To work through this process, begin by asking questions, like:
- Who will your content be addressing?
- What will users be searching for on your web site?
- What problems are your users going to experience that your website or blog can help them solve online? What specific solutions are people searching online for these issues?
- Are your visitors technology-savvy? How will your site users consume digital information? Will they prefer video to images and text? Do they need downloadable content (e.g. price lists, schedules, timetables)? Will you need to create content like videos, audios or multimedia presentations regularly in order to engage your audience?
- Where do they live? Will geographic location and factors like age, religion or income level impact the success of your site? If so, what segments of the population will your website or blog be marketing to and how will you find these demographics online?
- How do your target users see themselves? Who do your target users engage online with? What music are they downloading? What else do they buy, or consume online?
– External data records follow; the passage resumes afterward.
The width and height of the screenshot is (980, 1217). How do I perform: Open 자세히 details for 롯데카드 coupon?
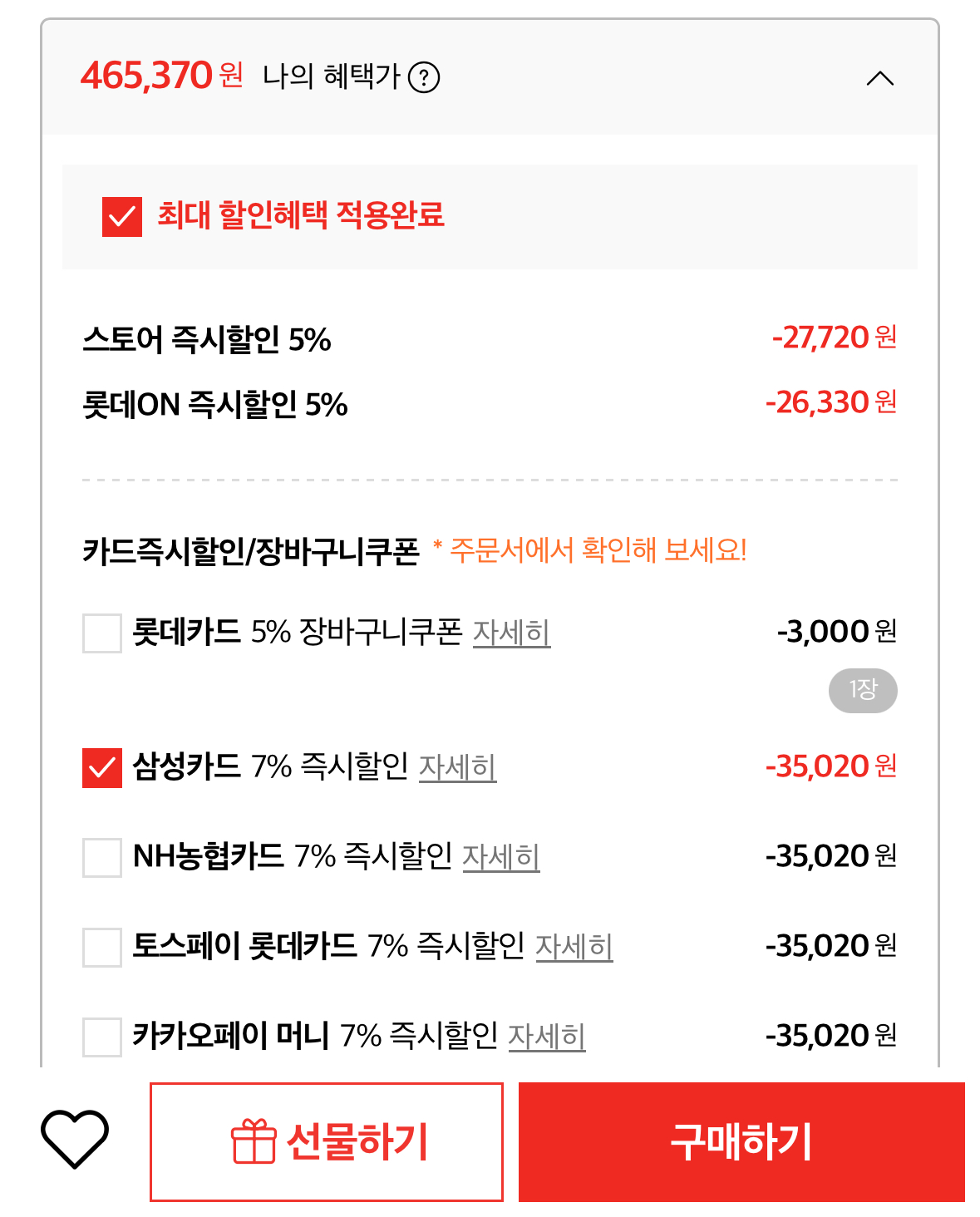(x=511, y=633)
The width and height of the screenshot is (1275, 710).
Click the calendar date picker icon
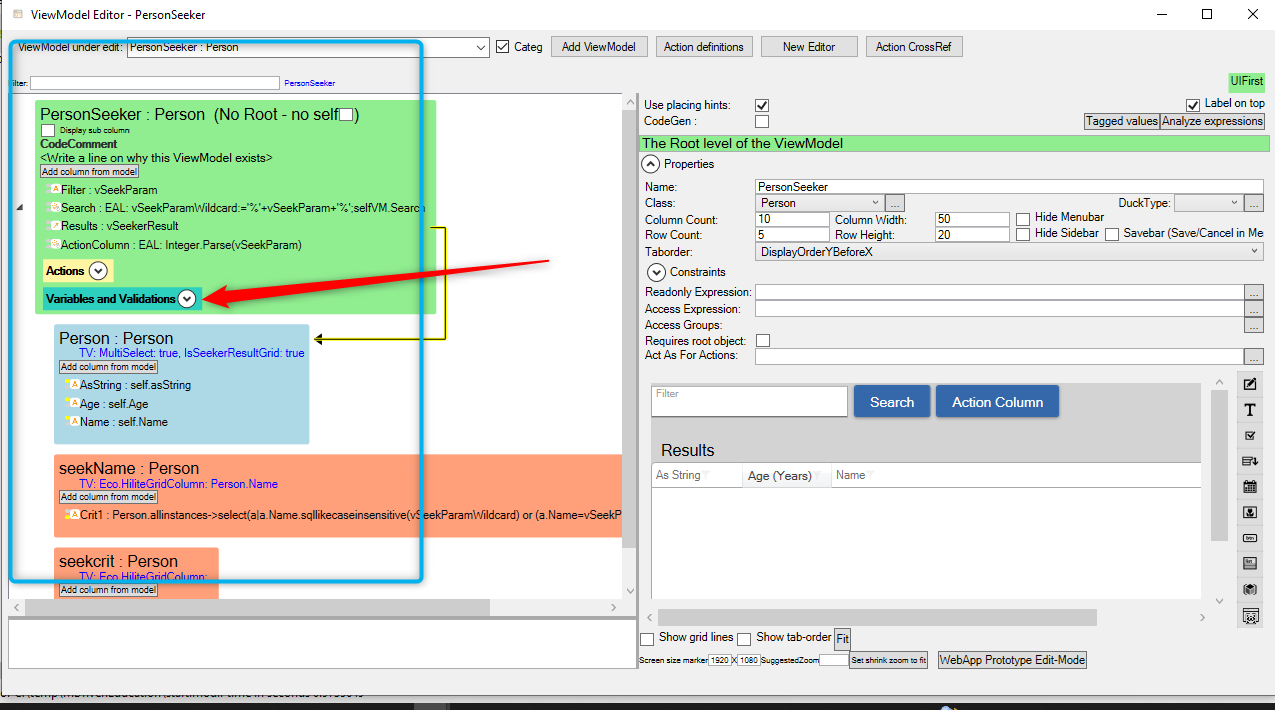click(1250, 487)
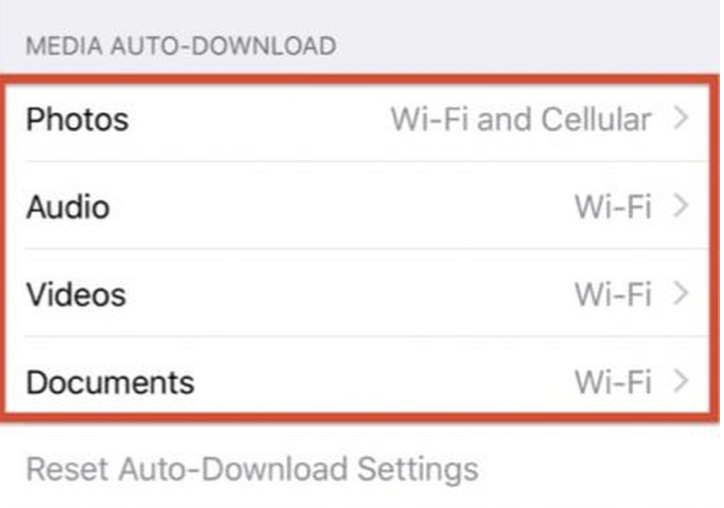Click the "Wi-Fi and Cellular" value for Photos
The height and width of the screenshot is (508, 724).
(x=520, y=120)
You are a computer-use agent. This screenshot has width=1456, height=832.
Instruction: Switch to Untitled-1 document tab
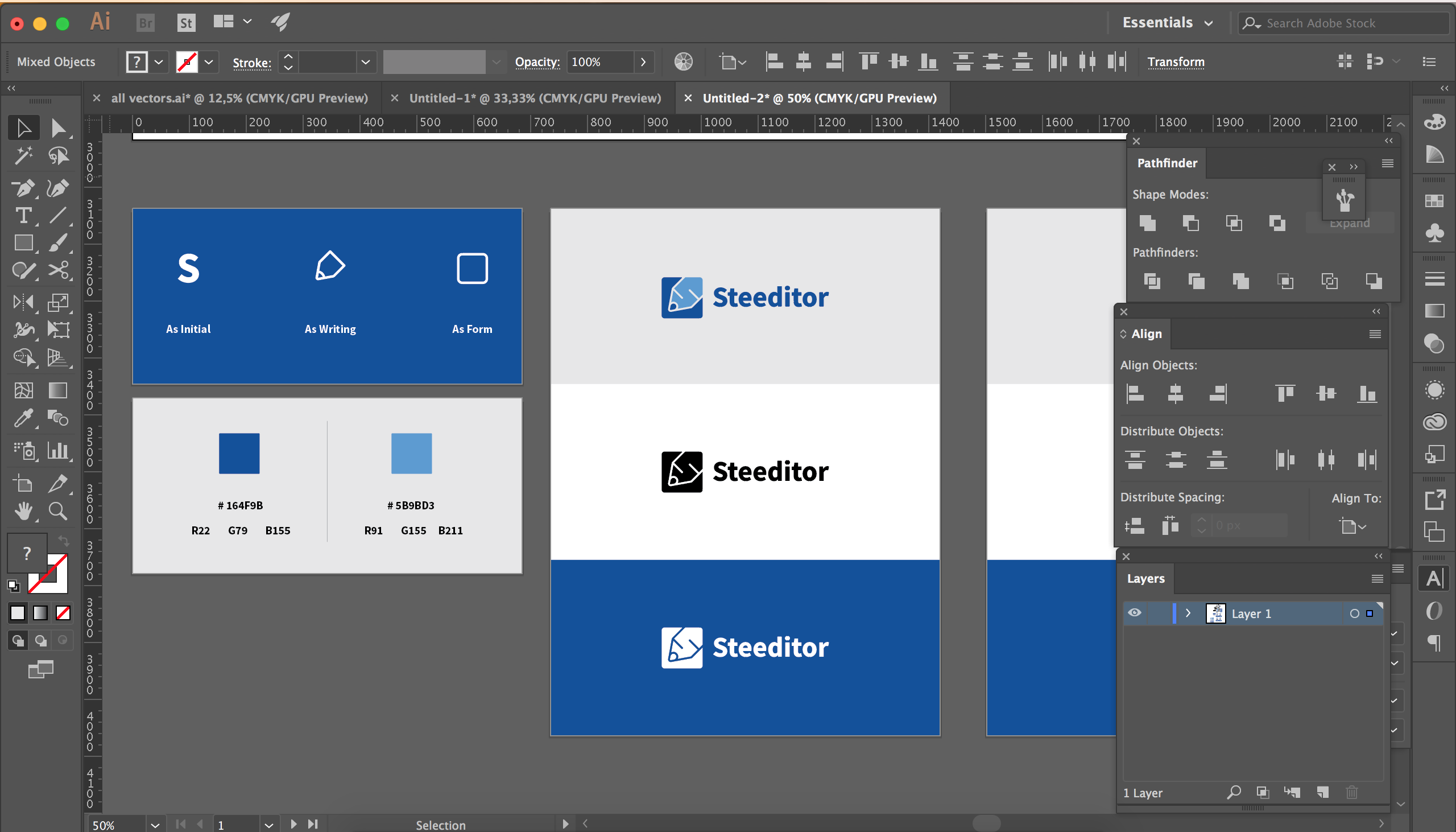535,98
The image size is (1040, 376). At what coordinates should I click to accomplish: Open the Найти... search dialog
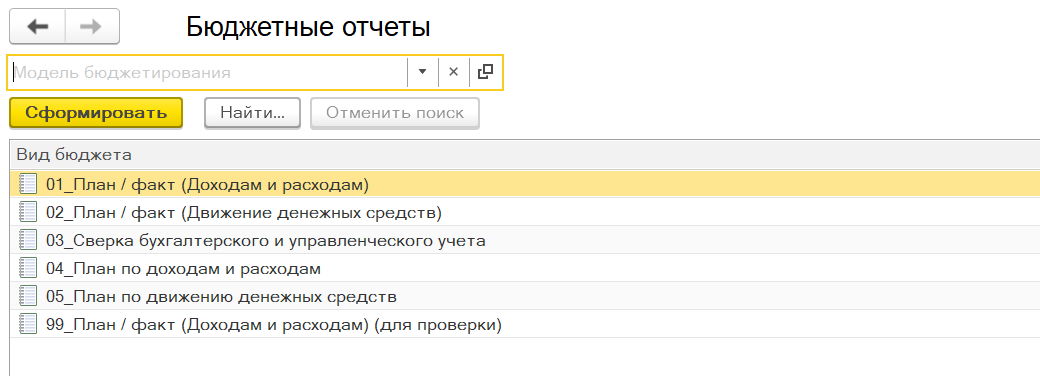[x=252, y=113]
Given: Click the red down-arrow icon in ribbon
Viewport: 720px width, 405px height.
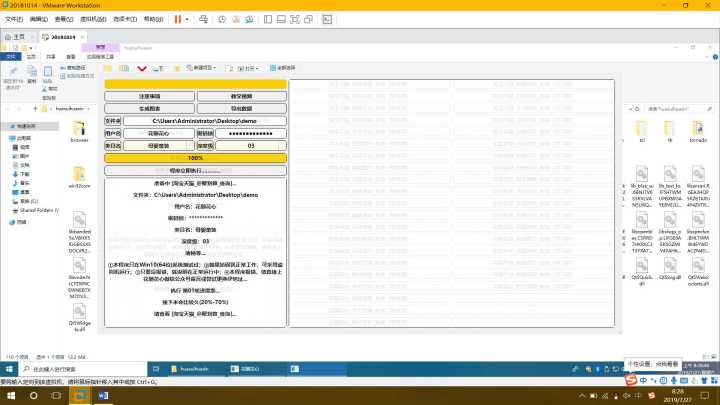Looking at the screenshot, I should (x=142, y=68).
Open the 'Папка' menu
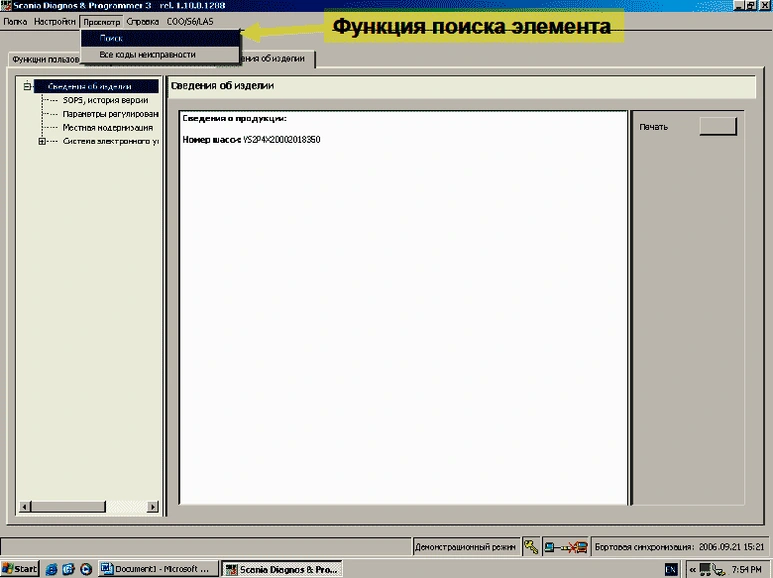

- What will your audience expect from your site? What kind of information are you willing to provide to them for free or for a fee? What kind of information are you unwilling to provide to them for free?
Being able to accurately define your site’s target users is an important step in the website planning process and it will help you communicate better with the web developer and everyone else assisting you in developing your website, and ensure that you end up with the exact type of website that you need.
If you don’t have access to accurate research information about your target audience, then start with your “best guess” based on your experience and whatever research you can manage to get done.
Also, try not to narrow your scope too much. You could be going after a niche that is just too small, or an online opportunity that may not be viable.
Finally, unless you plan to build a portal website and have the resources to do so, avoid trying to make your web site appeal to too broad an audience, or you’ll just end up creating a ton of extra work for yourself when it comes to populating your site with content, as you will see when we continue exploring the website planning process in another post.